Search, Save and Share
Research data is often stored in disparate systems, making it difficult to locate all the key facts about a compound or project. Search Genius™ for the Microsoft® SharePoint® platform provides researchers with a single system that they can use to search, save and share unstructured data stored in experiments, reports, presentations, file shares and technical documents.
Researchers can simultaneously search for text terms and structures in their E-Notebook content and in technical documents and reports stored in SharePoint. They can also include text searches across the internet.
With Search Genius, researchers can save their search results and easily create links and annotations that record their ideas and facilitate collaboration with other scientists.

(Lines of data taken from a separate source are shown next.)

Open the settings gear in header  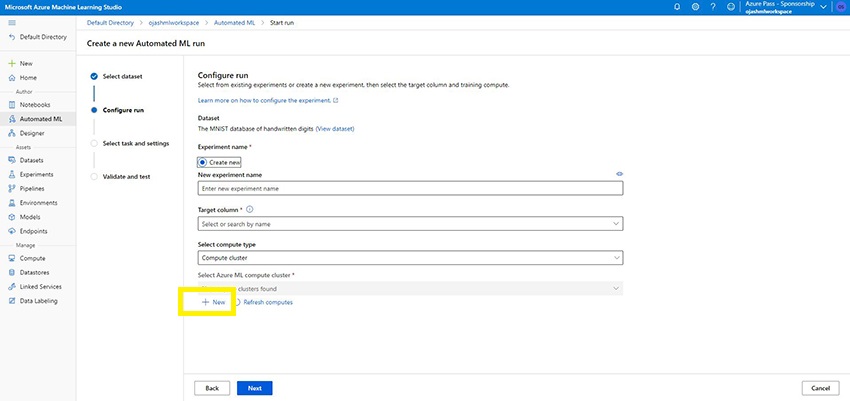(695, 7)
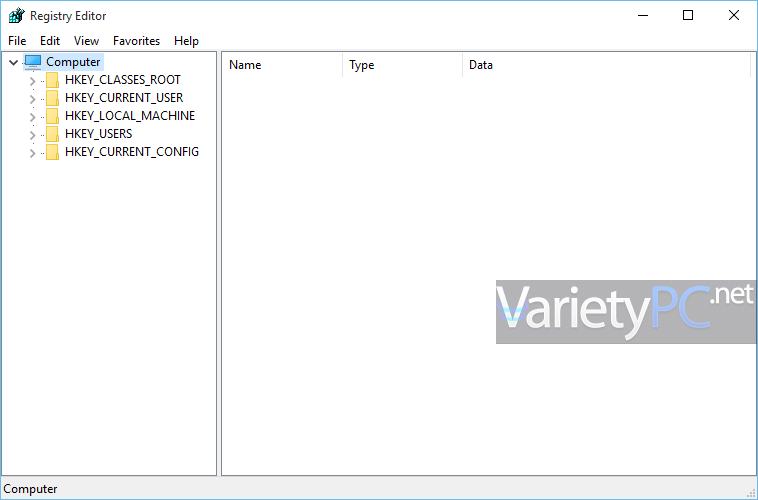Open the Favorites menu
Screen dimensions: 758x500
(x=136, y=41)
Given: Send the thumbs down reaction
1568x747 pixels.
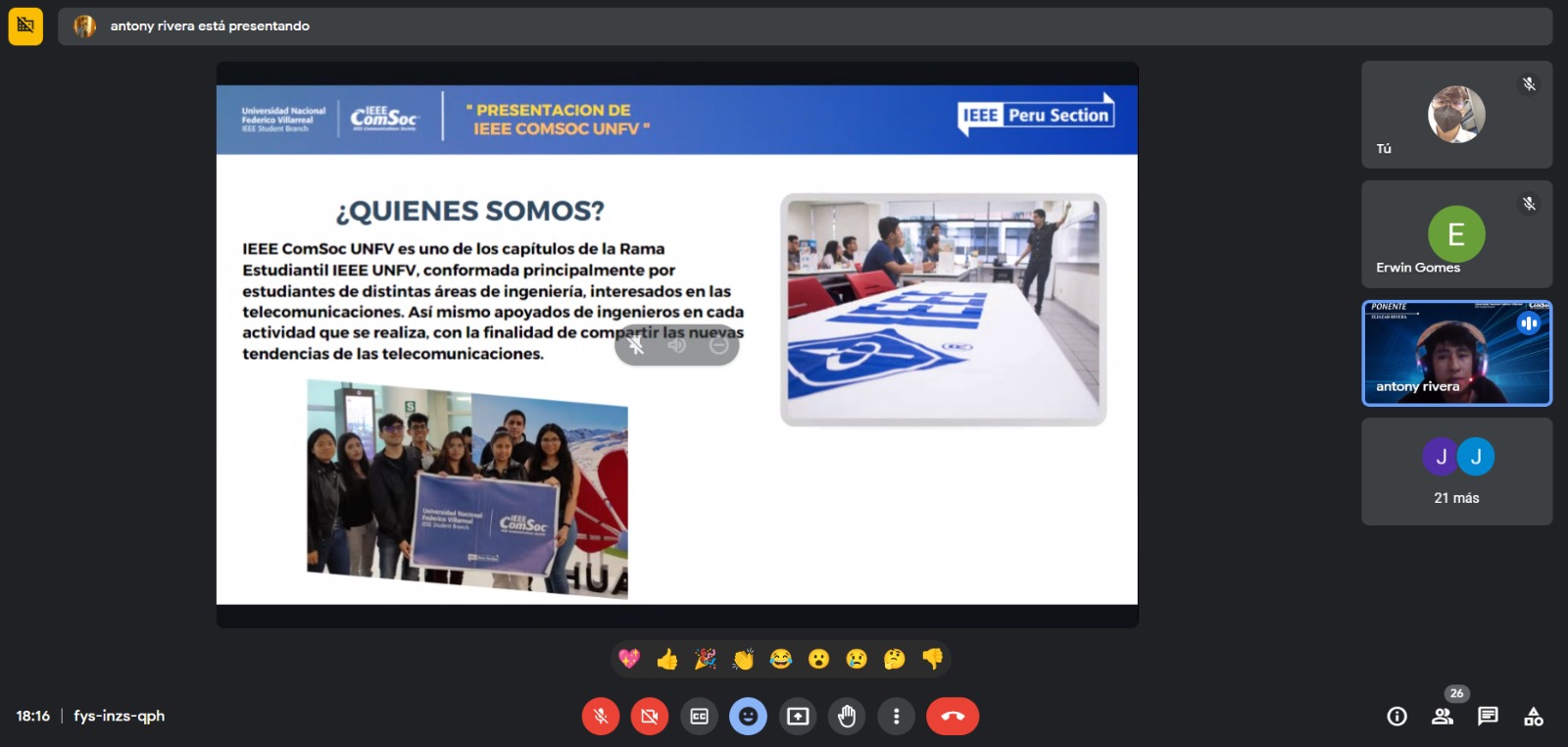Looking at the screenshot, I should [x=932, y=659].
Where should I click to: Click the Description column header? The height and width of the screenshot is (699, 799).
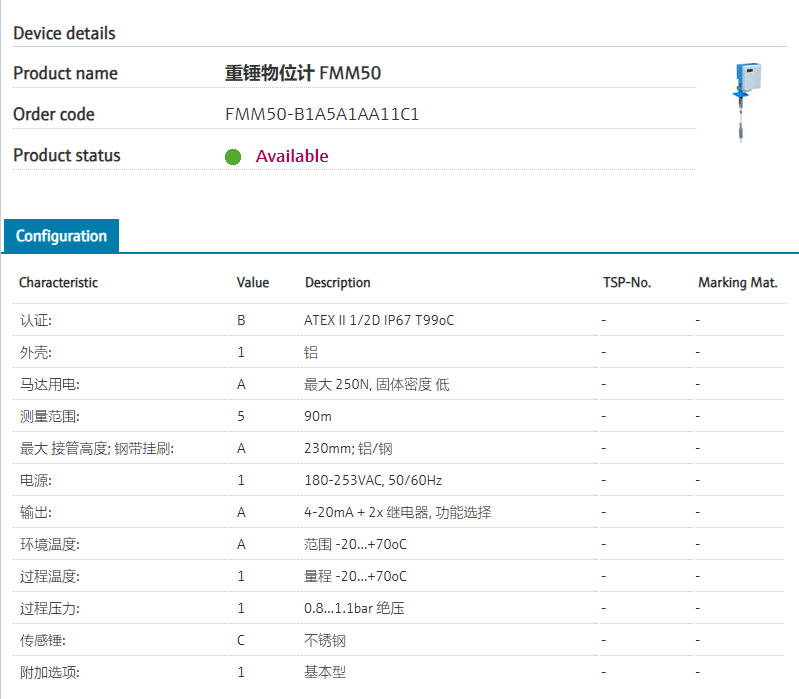coord(337,283)
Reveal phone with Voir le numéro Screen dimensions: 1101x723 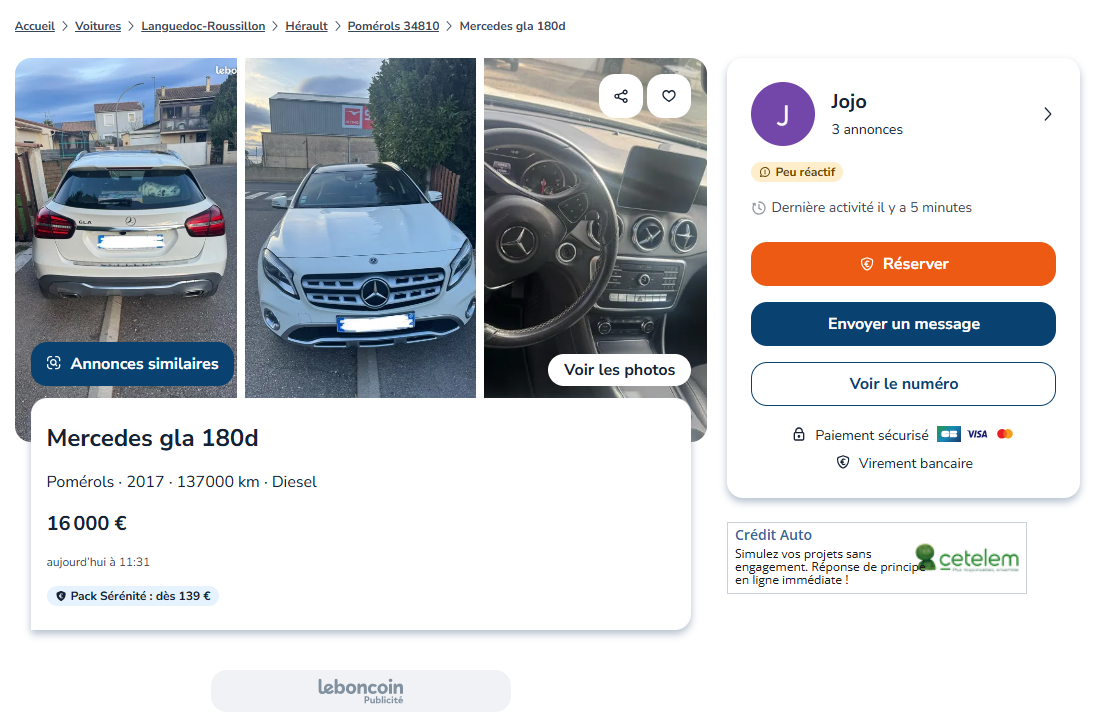[903, 384]
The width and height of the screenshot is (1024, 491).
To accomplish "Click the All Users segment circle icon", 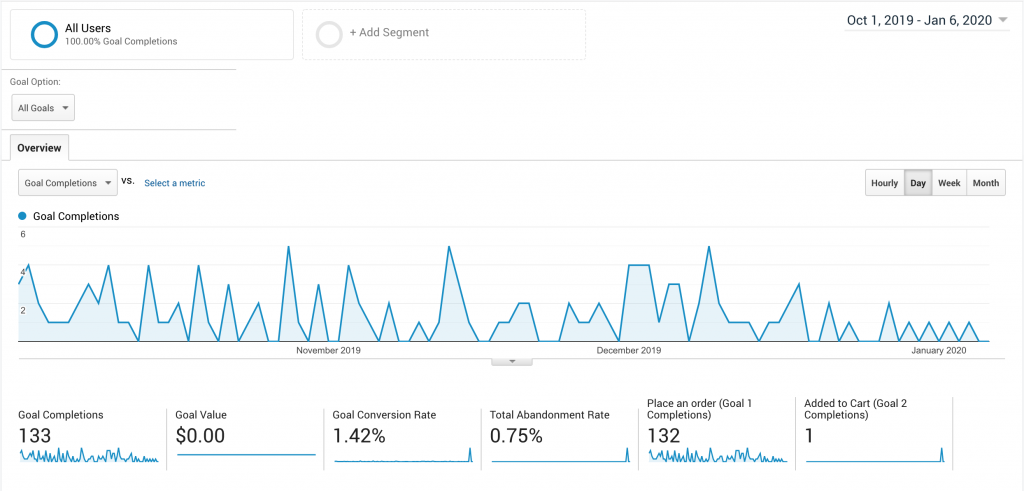I will coord(44,34).
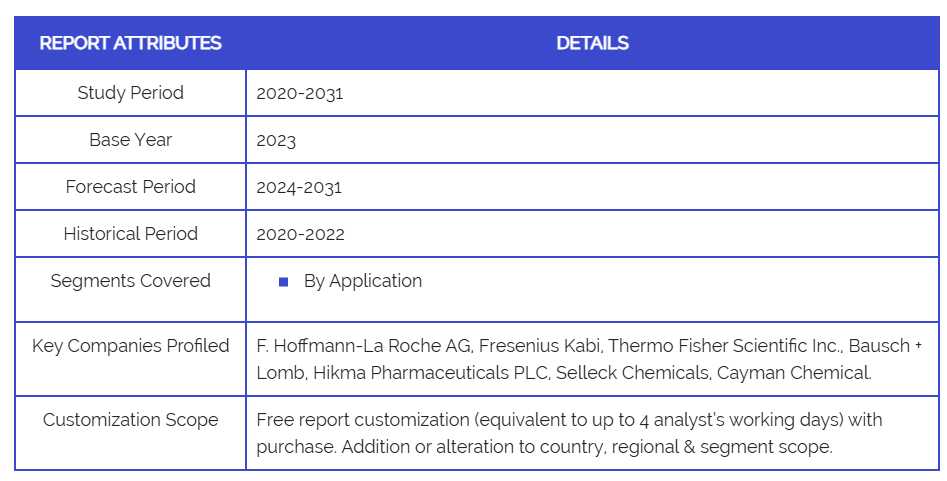This screenshot has height=481, width=947.
Task: Select the Forecast Period row label
Action: [130, 187]
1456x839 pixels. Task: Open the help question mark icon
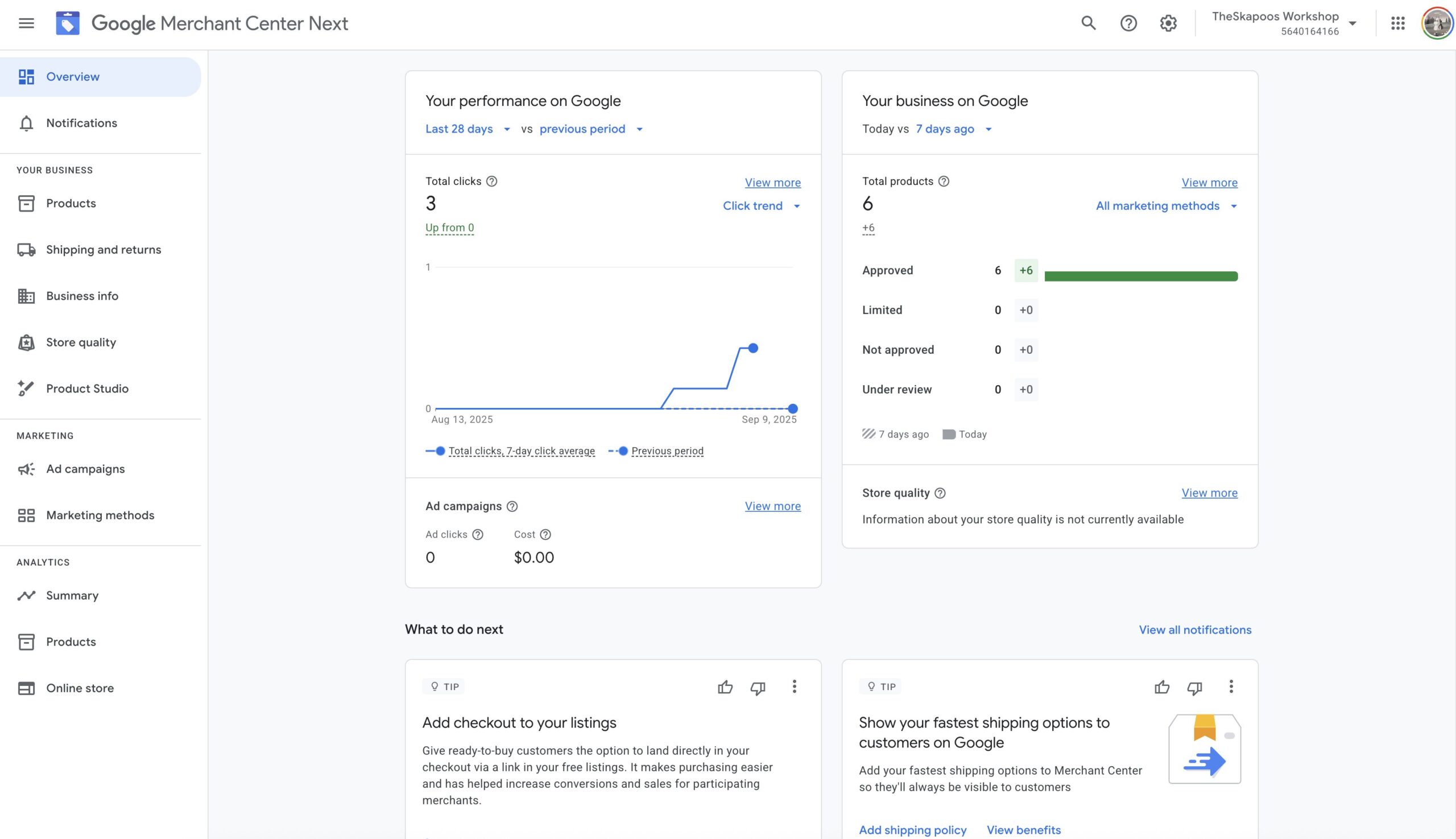(x=1128, y=23)
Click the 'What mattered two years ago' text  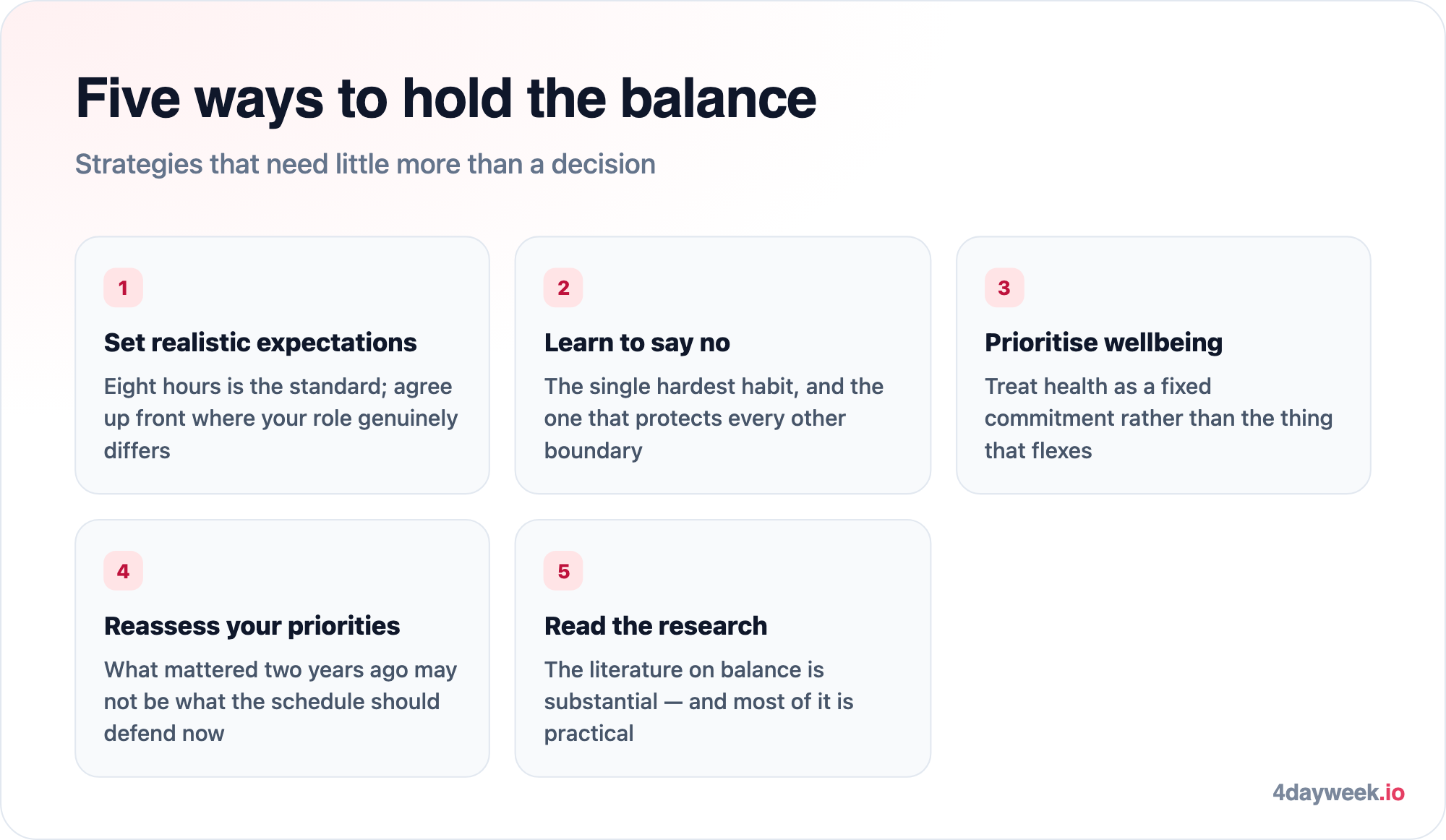tap(281, 701)
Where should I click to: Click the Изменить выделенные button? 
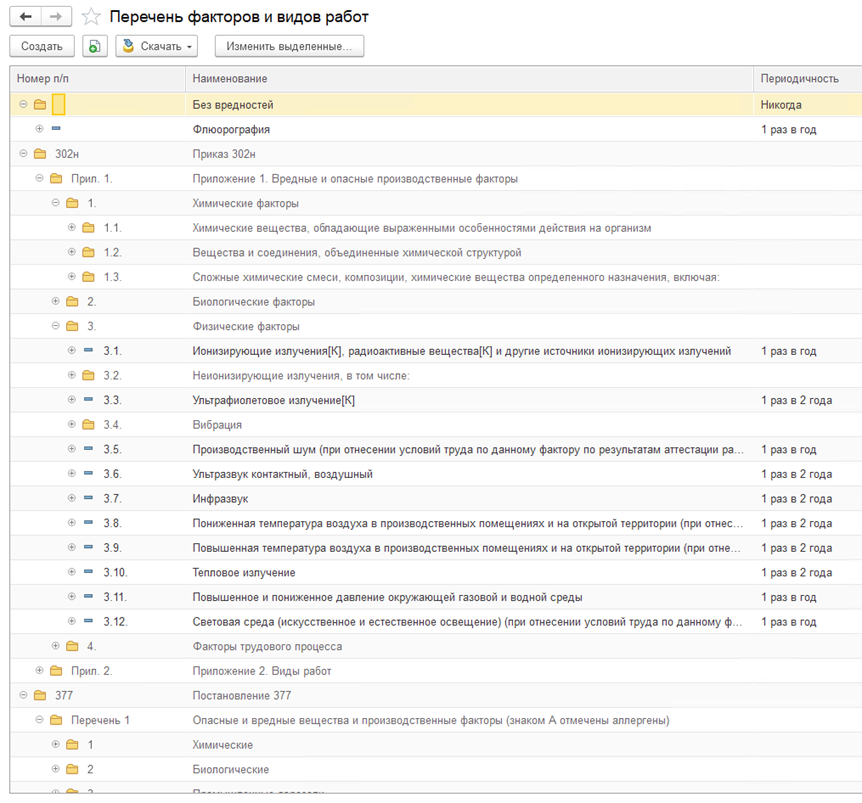289,46
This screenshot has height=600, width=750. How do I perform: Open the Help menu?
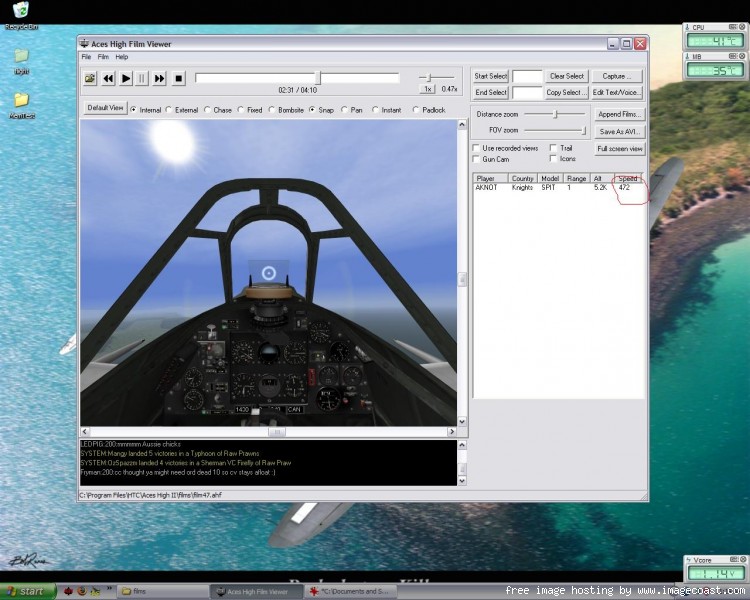click(x=121, y=57)
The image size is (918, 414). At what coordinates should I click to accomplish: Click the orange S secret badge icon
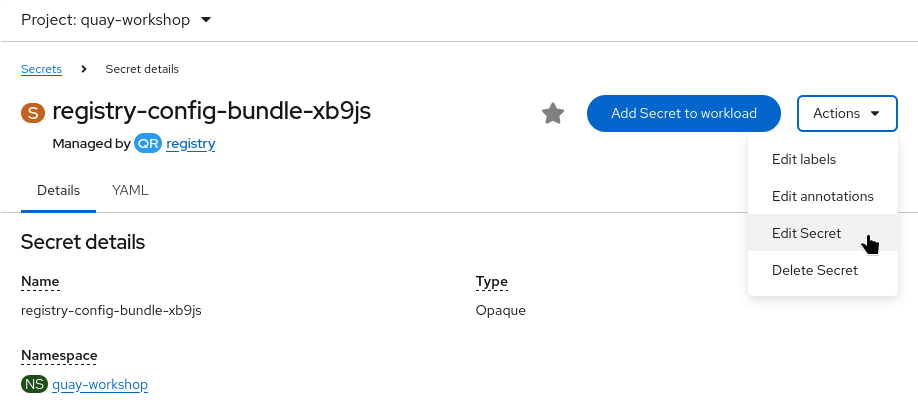click(33, 112)
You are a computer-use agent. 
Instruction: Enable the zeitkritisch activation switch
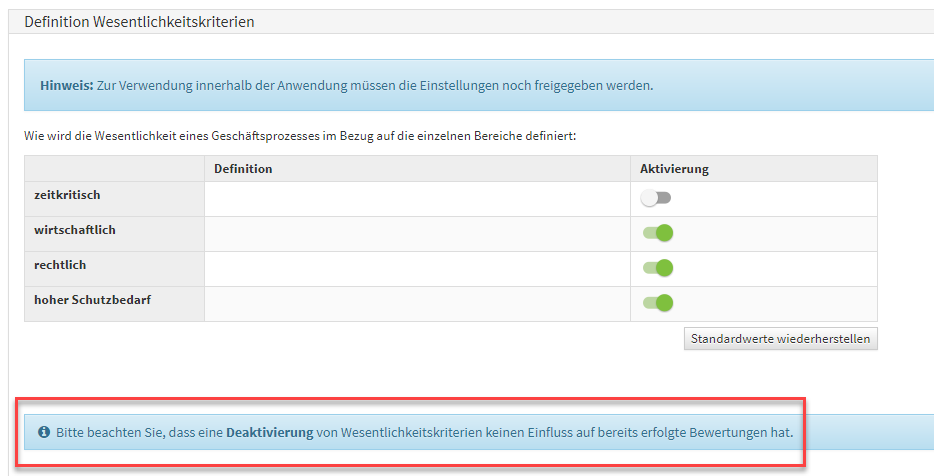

Search - A Unique Search Technology
Search Genius utilizes Microsoft FAST Search Server 2010 for SharePoint to create an out-of-the-box solution for researchers that is available in the tools they already use. By detecting and indexing structures embedded in documents, Search Genius adds structure-searchability to the SharePoint® platform. Researchers can use Search Genius to carry out text and structure searches from the SharePoint® platform as well as from inside the PerkinElmer E-Notebook, while they are conducting and documenting their research.
Save - An Organizational Space for Research
Search Genius allows researchers to easily save selected hits from their searches. This makes it possible to organize their research ideas within an organizational space that includes text and structure searches from multiple sources.
Figure 1: Results from Structure Search showing experiments from E-Notebook and documents from SharePoint®, with key results saved and annotated.
[Click picture to enlarge]
Share - Links and Annotations Add Value to Search Results
Scientists can annotate selected hits from their searches to help them remember what they were thinking when they were searching - not just where they found the information. They can also easily create hyperlinks that connect to additional interesting and valuable content.
When scientists share their search results with others, these links and annotations make it much easier for their colleagues to understand and recognize the value of what they have found.